The Guide provides some practical recommendations to avoid contravening privacy laws. Following is a summary:
- Consent: When an organization collects an individual’s email address, the organization should clearly and accurately explain how the organization will use and disclose the email address. An organization should not assume that an individual whose electronic address is available online (e.g. on a website) consents to the use of the address for commercial marketing purposes.
- Due Diligence – Purchased Lists: If an organization intends to send commercial electronic messages using an address list purchased from an address list vendor, the organization should make appropriate enquiries to ensure that the vendor obtained appropriate consent to the collection and use by the organization of the listed addresses.
- Due Diligence – Service Providers: If an organization engages a marketing service provider, the organization should make appropriate enquiries to ensure that the service provider complies with privacy law requirements regarding the collection and use of electronic addresses to promote the organization and its business.

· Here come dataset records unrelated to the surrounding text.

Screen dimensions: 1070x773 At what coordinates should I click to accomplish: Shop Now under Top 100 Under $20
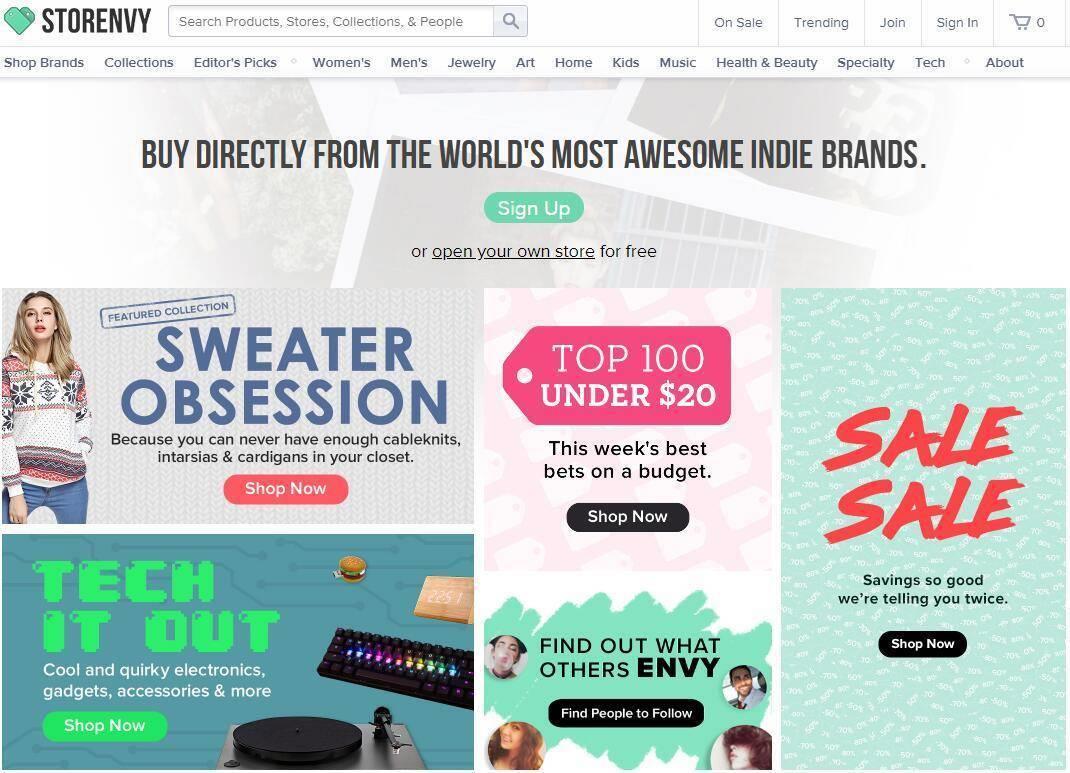[627, 516]
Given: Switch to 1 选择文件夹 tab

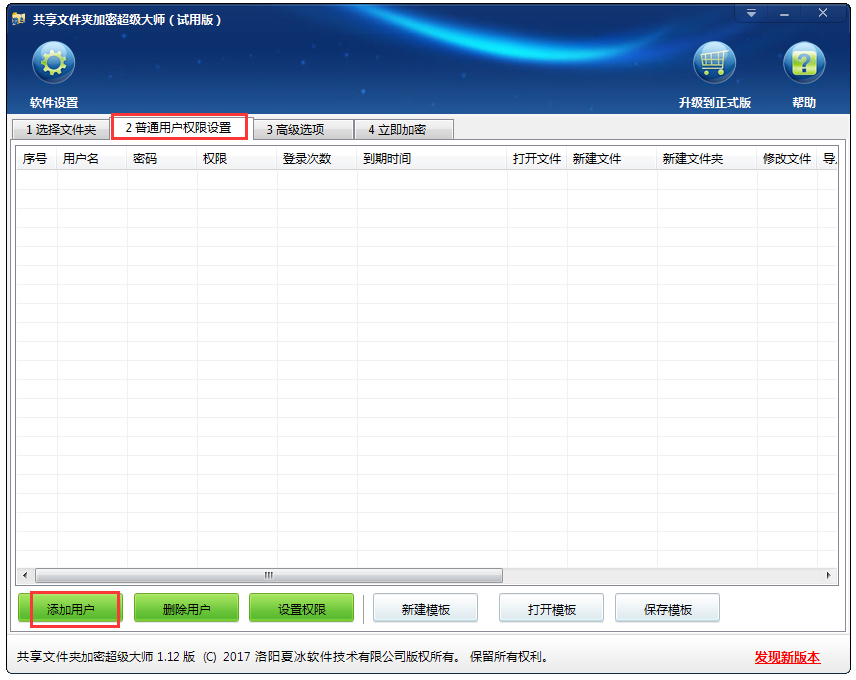Looking at the screenshot, I should pyautogui.click(x=60, y=129).
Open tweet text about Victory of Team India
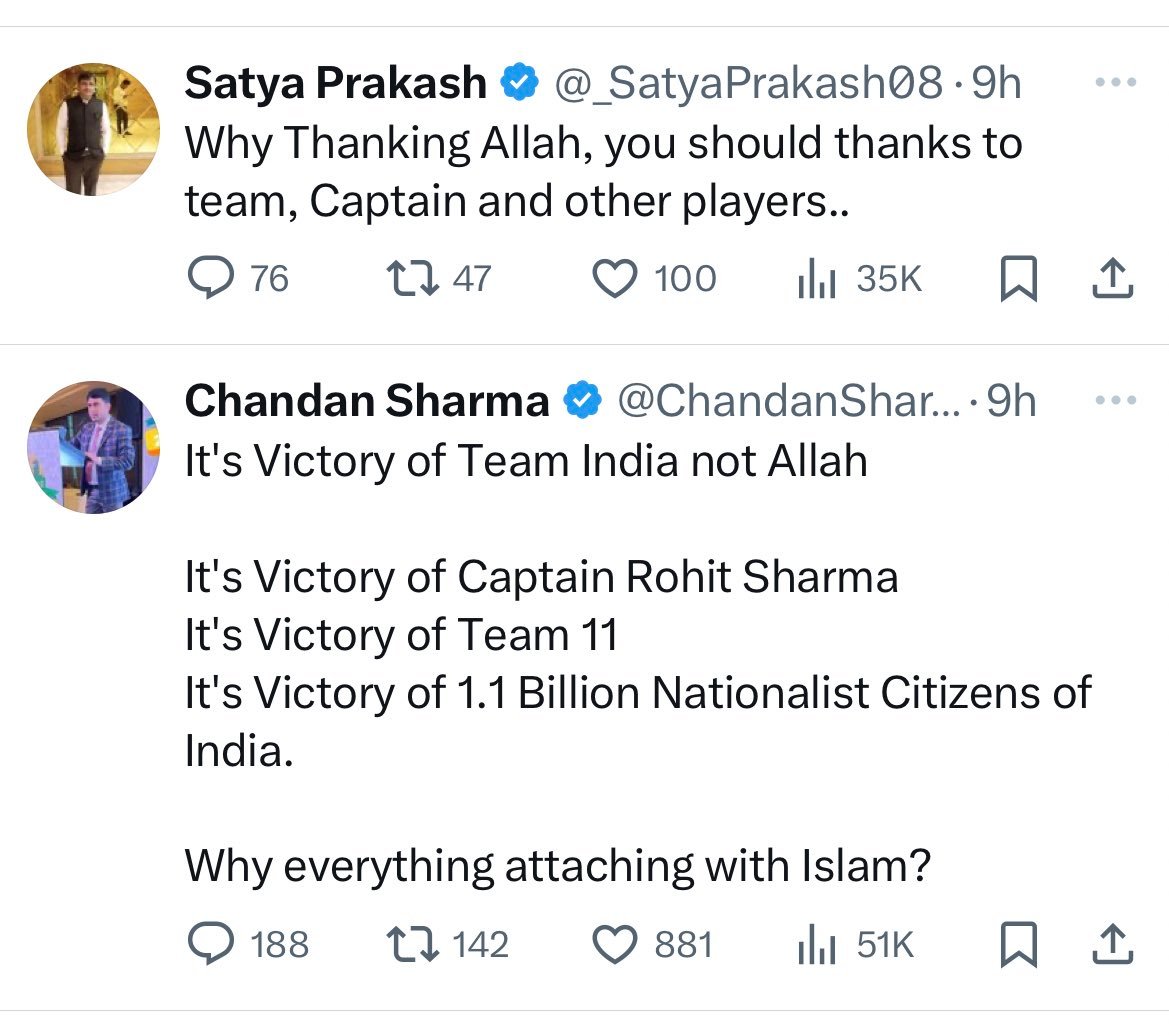Viewport: 1169px width, 1035px height. point(525,461)
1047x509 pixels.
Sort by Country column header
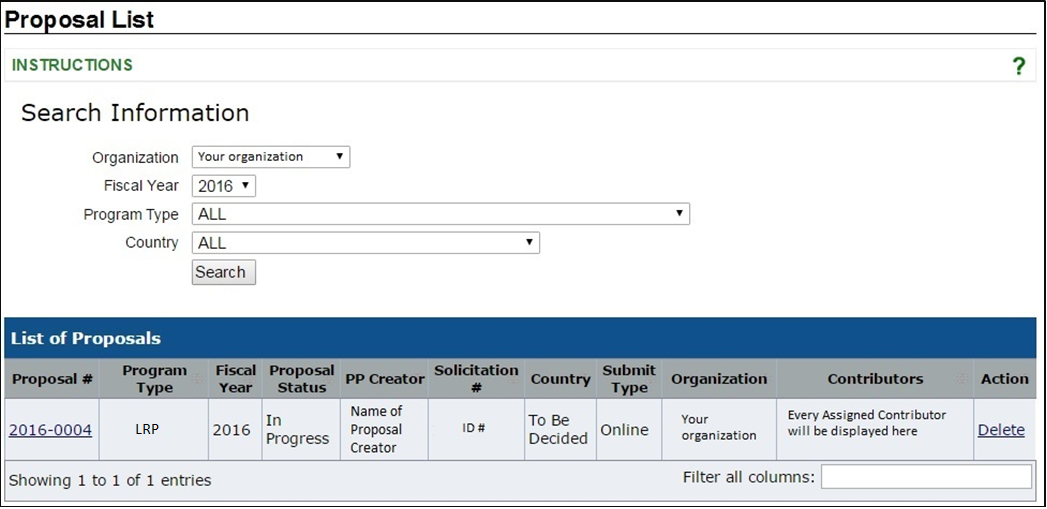(x=560, y=379)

- Current Information: An organization dealing with an address list vendor or a marketing service provider should make appropriate enquiries to ensure that the vendor or service provider keeps its electronic address lists up to date (e.g. by removing addresses when individuals withdraw consent by unsubscribing from the receipt of future marketing emails) and informs the organization of those changes.
- Consent Withdrawal: An organization should enable individuals to withdraw consent to the use of their personal information at any time, subject to legal or contractual restrictions and reasonable notice.

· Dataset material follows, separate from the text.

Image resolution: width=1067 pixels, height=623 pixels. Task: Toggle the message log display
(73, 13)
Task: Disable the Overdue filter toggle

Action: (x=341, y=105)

- Documentation/Contracts: An organization should document (for future reference) the organization’s due diligence regarding privacy law compliance, and should include in contracts with address list vendors and marketing service providers appropriate obligations for compliance with both privacy laws and CASL.
Organizations that send commercial electronic messages must comply with both Canadian privacy laws and CASL. As a general rule, organizations that send commercial electronic messages should ensure that each message recipient has given meaningful consent to both the organization’s collection and use of the individual’s email address and the receipt of the organization’s commercial electronic messages.